## What is required
Extract every line of the data below verbatim, leaving the pictures out of your answer.

## Entries shown
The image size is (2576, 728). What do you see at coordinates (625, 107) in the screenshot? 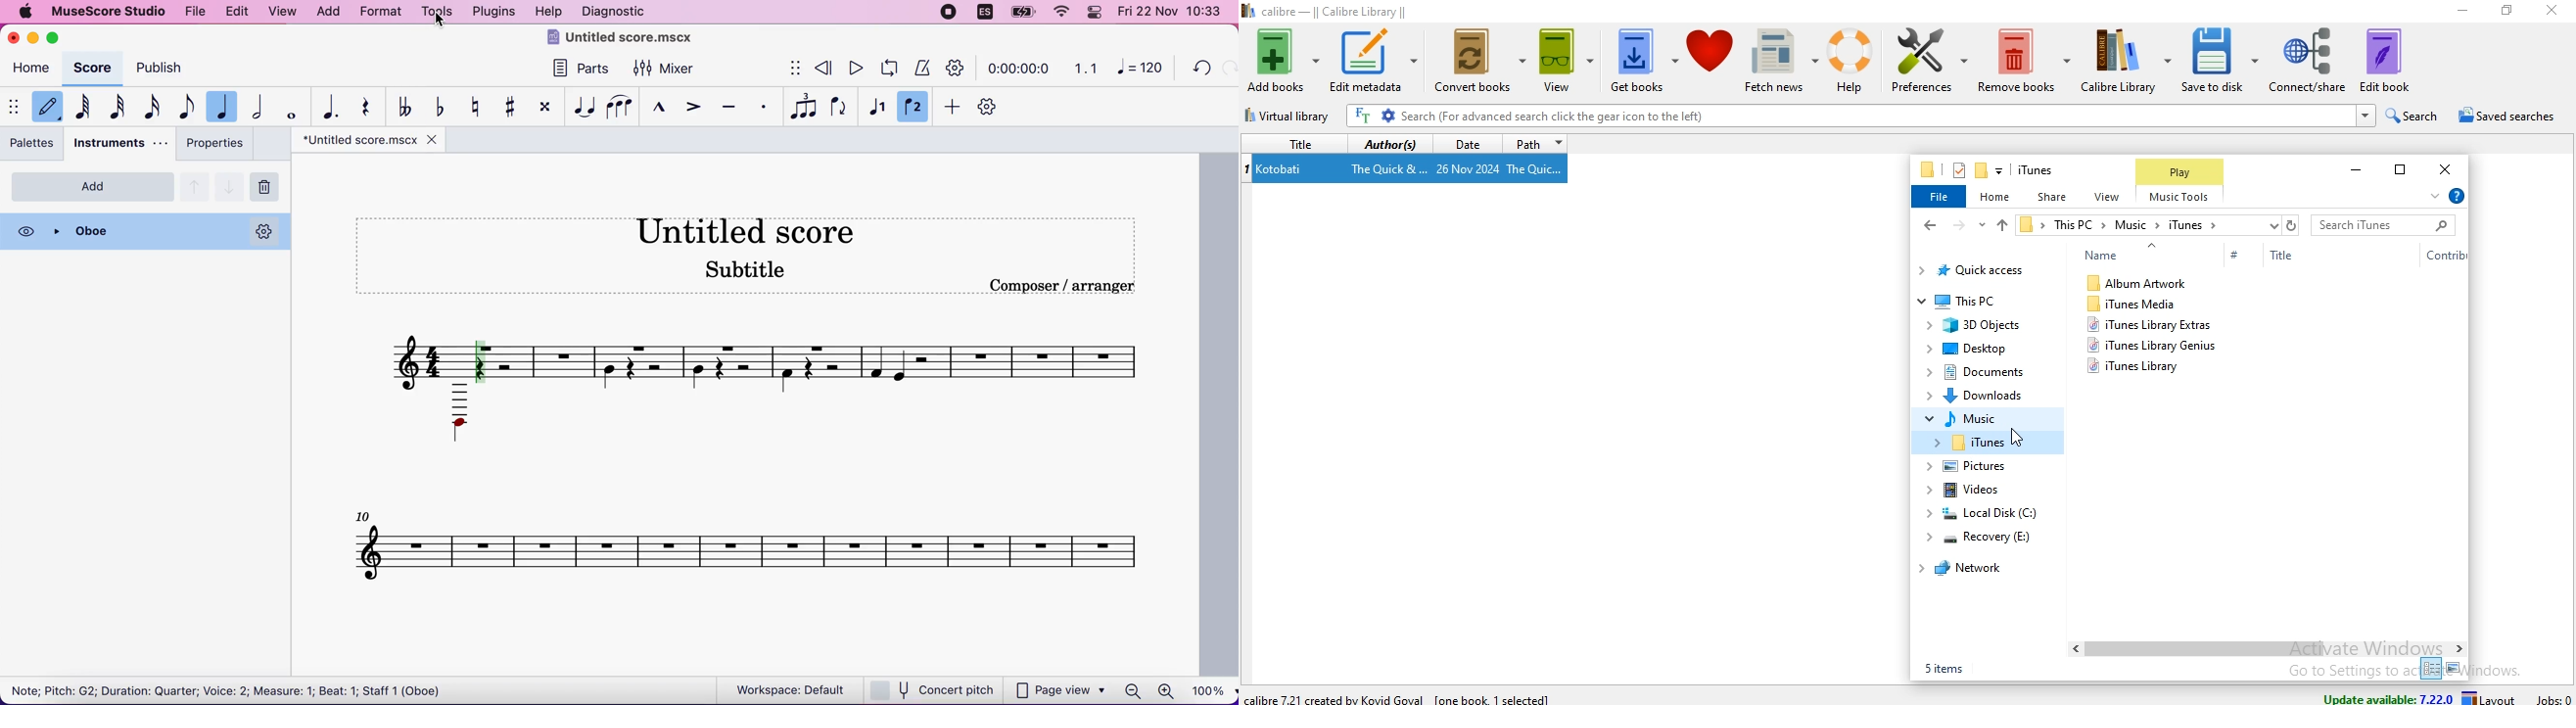
I see `slur` at bounding box center [625, 107].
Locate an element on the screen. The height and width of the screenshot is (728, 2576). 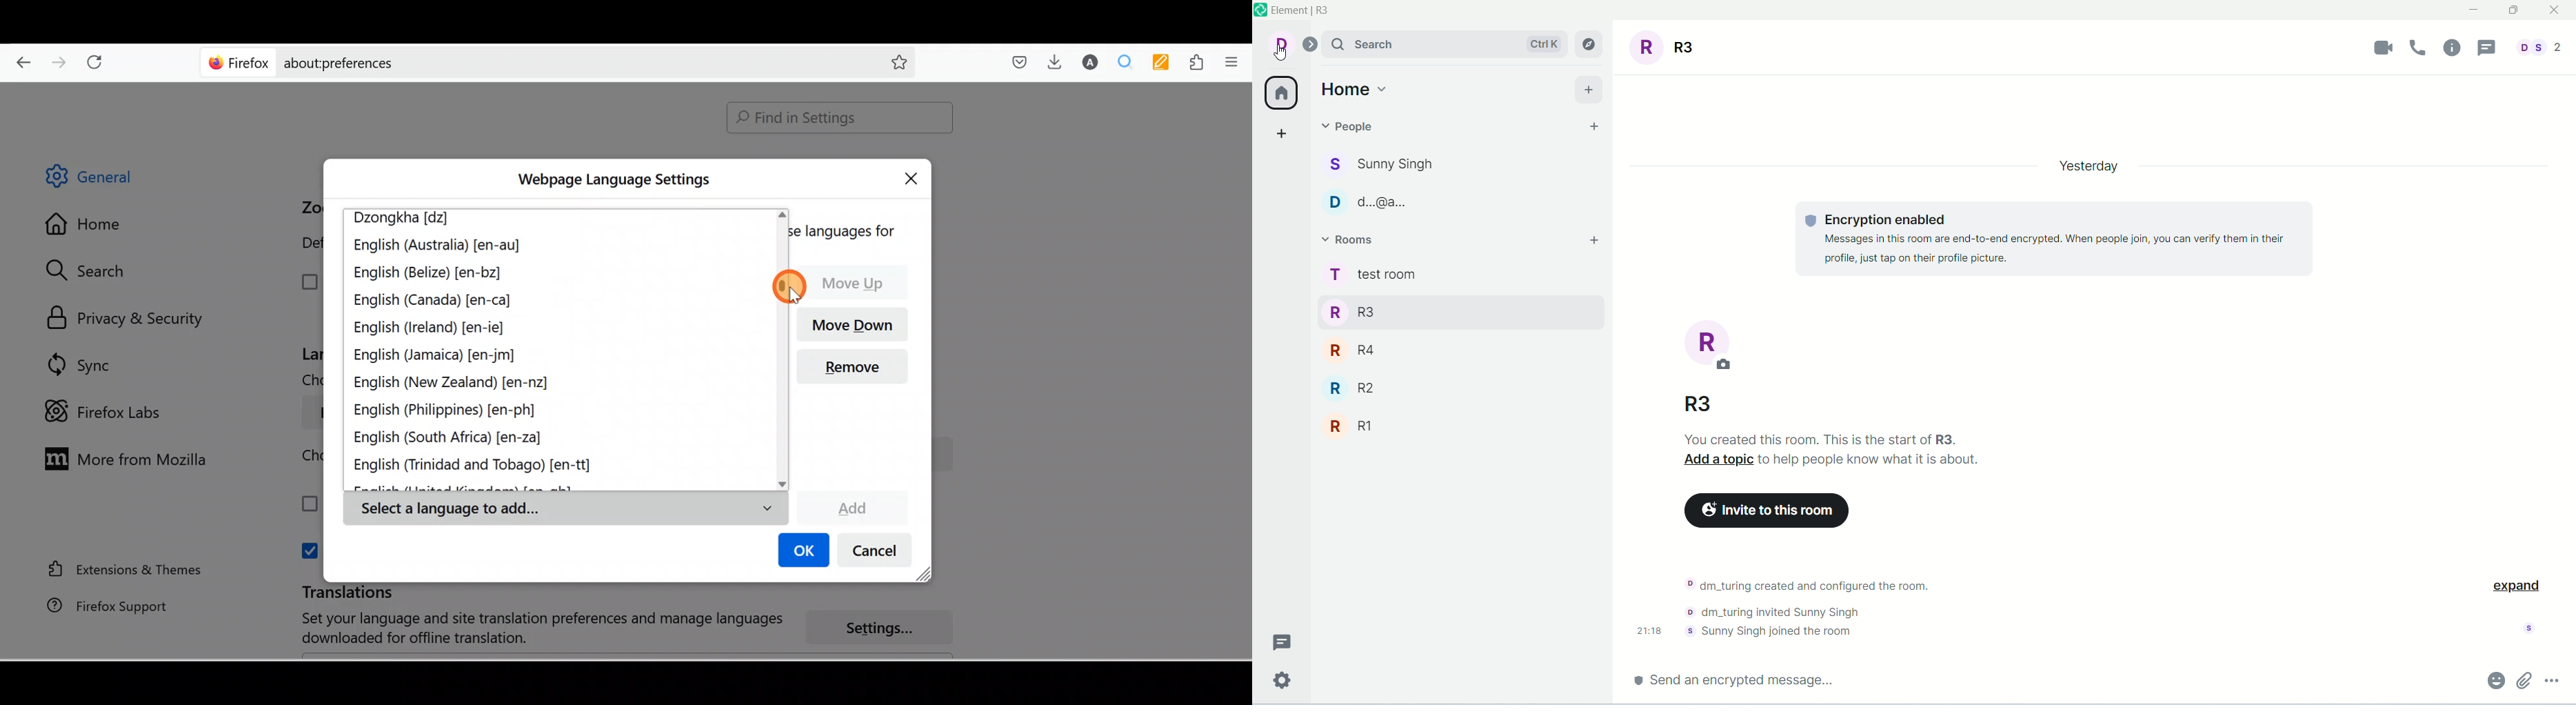
 is located at coordinates (1700, 406).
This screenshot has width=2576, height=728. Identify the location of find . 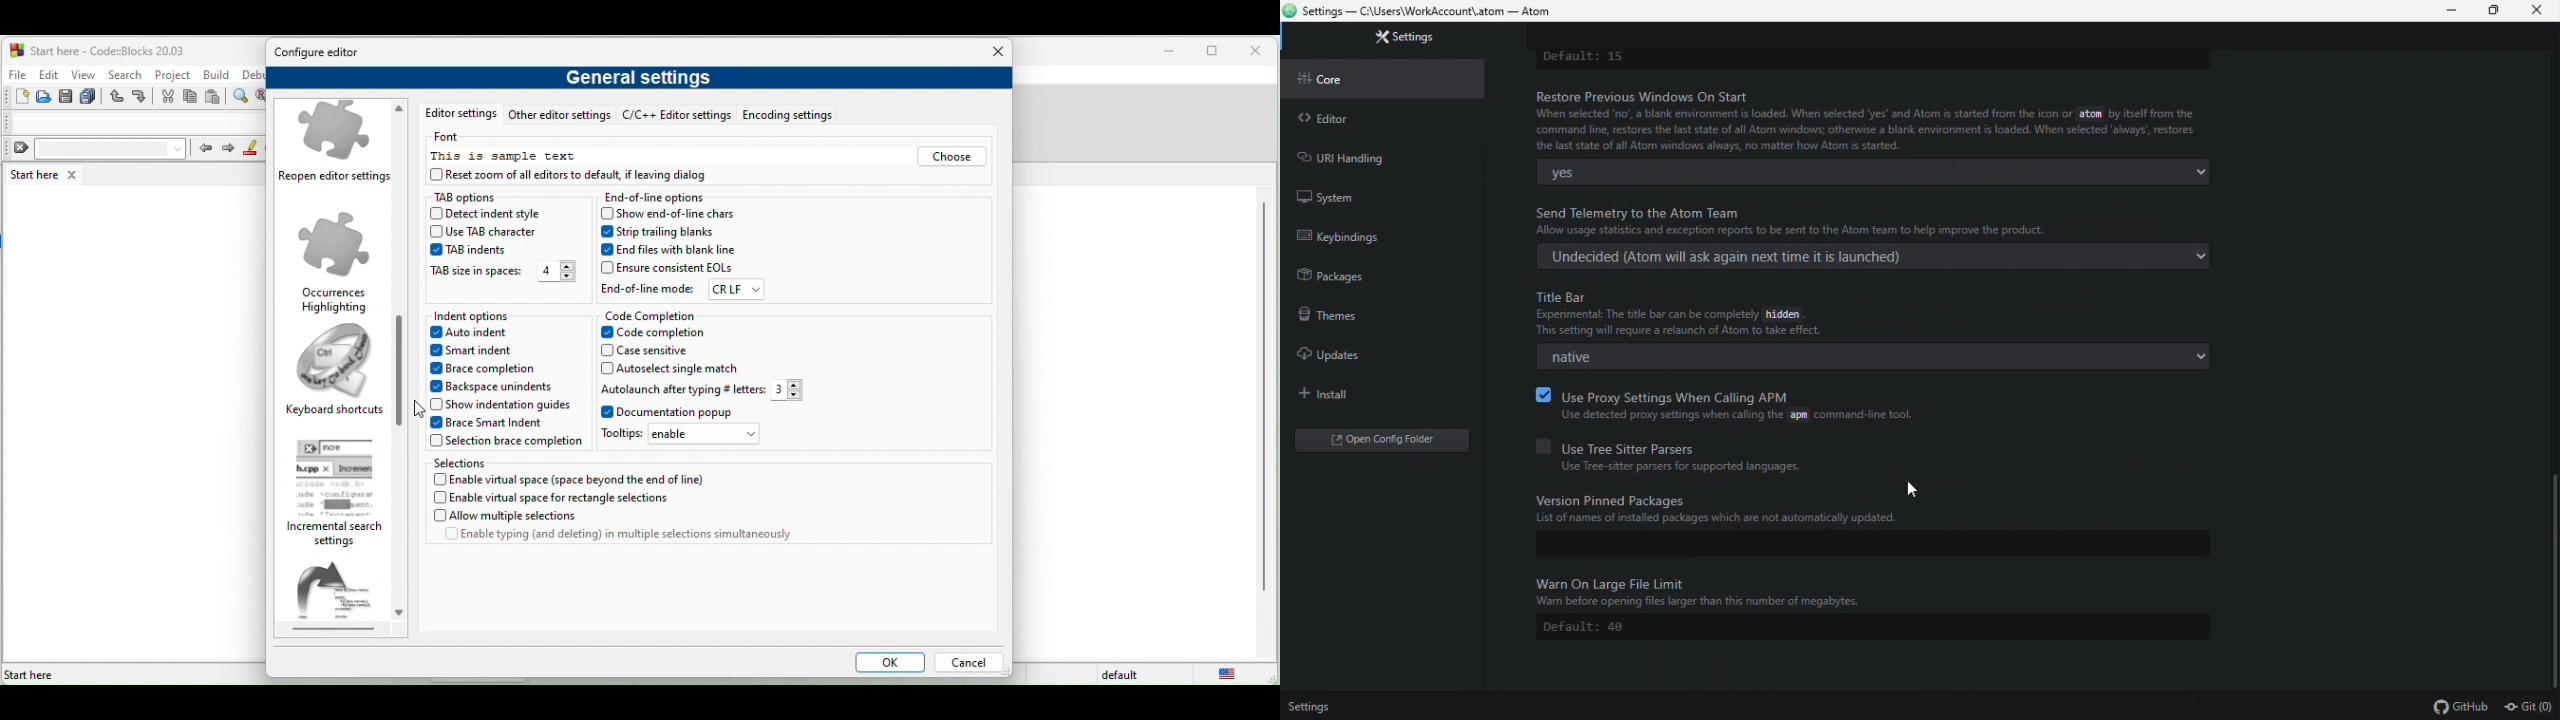
(243, 97).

## Solution below
The image size is (2576, 728). What do you see at coordinates (625, 107) in the screenshot? 
I see `slur` at bounding box center [625, 107].
Locate an element on the screen. The height and width of the screenshot is (728, 2576). 
 is located at coordinates (1700, 406).
This screenshot has width=2576, height=728. Identify the location of find . 
(243, 97).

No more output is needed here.